Propos recueillis par Laurent Courau.
Je vais me contenter de répondre à cette question sur un prisme français, car je pense qu’analyser ce que nous avons vécu rétrospectivement ne serait pas identique pour nos contemporains américains par exemple. Je te trouve sévère sur la notion de naïveté. Elle est trop définitive. Nous étions peut-être idéalistes ou aventuriers tout au plus, mais pas naïfs. Et ce qui est advenu ensuite est tout au plus une désillusion. Un mirage. Mais nous avions raison d’y croire comme nous y avons cru.
Nous étions alors les héritiers d’un « progrès » plus important encore en France qu’ailleurs. Ce dogme est ancré depuis les lumières dans notre psyché collective. D’avantage encore depuis que l’École polytechnique a été créée au début 19e siècle. Paris est la vitrine de cette gloire coloniale et ce triomphe de la pensée et du progrès. Croire que demain sera mieux qu’hier était encore tout à fait normal à l’époque.
Notre manière d’y croire était ancrée dans les idéaux du 20e siècle autour du thème de la libération. Briser les chaines si tu veux. Nous espérions, toi le premier je pense, que le web allait donner une surface de visibilité plus grande à tout ce qui n’est pas la norme, le « mainstream ». Libérer l’expression. Ces sous-cultures ou contre-cultures allaient enfin illuminer le monde et libérer la pensée encore plus fort et plus loin que dans la France de l’ORTF. Ouvrant la voix sur des sentiers nouveaux.
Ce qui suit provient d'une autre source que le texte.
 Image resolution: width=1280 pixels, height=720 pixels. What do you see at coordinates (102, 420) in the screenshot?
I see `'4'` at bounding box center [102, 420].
Au fond, c’est ce qui nous a rapproché toi et moi, et tous les gens qui partageaient notre chemin au début du 20e siècle, c’est la soif d’aventure et un idéal, qui s’est révélé plus tard être en « fin de vie », que le progrès sous sa forme moderne allait durer éternellement. Les transhumanistes aujourd’hui sont des gens qui n’ont jamais cessé de garder cet idéal. J’ai un peu de peine pour eux. Le dogme ne sauve personne, selon moi.
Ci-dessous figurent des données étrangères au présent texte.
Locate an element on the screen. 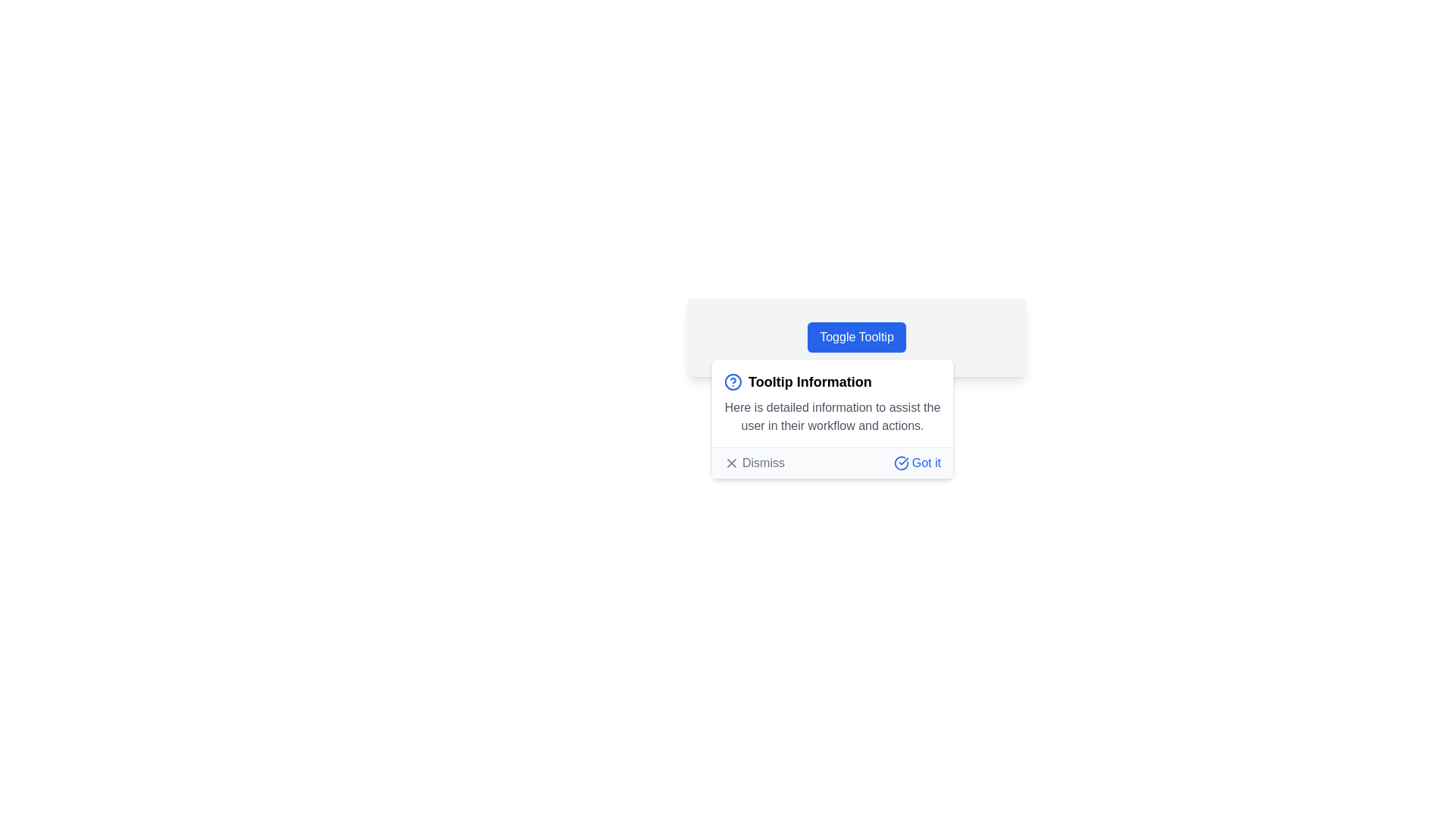 This screenshot has width=1456, height=819. the blue circular SVG shape within the help icon is located at coordinates (733, 381).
Sourire. Pour être franc, je n’ai jamais trop cru que les subcultures allaient libérer le monde. À cette époque, nous étions déjà nombreux à avoir lu J.G. Ballard, Norman Spinrad, William Gibson, les écrivains cyberpunks et leur mise en scène de sociétés humaines contrôlées en sous-main par des intérêts aussi privés que prédateurs, mais aussi de la reproduction de ces mêmes déviances au sein des marges culturelles. Par contre, quelque chose me dit que les réseaux de créativité souterraine, donc plutôt souveraine, de la « contre-culture » constituent malgré tout (et constitueront éternellement) un contrepoids nécessaire à un monde de plus en plus dirigé par les algorithmes. Et que la solution se situe, une fois de plus, du côté d’une voie du milieu ou d’un mouvement de balancier, malheureusement déséquilibré depuis trois décennies et les années Thatcher, Reagan et Mitterrand. Un peu comme dans le cas de la guerre Froide, je crois en la nécessité d’un « juste équilibre des forces ». Que ce sont les deux faces d’une même pièce, qui devraient se nourrir l’une de l’autre, dialoguer ensemble, plutôt que de s’opposer aveuglément. Ne penses-tu pas ?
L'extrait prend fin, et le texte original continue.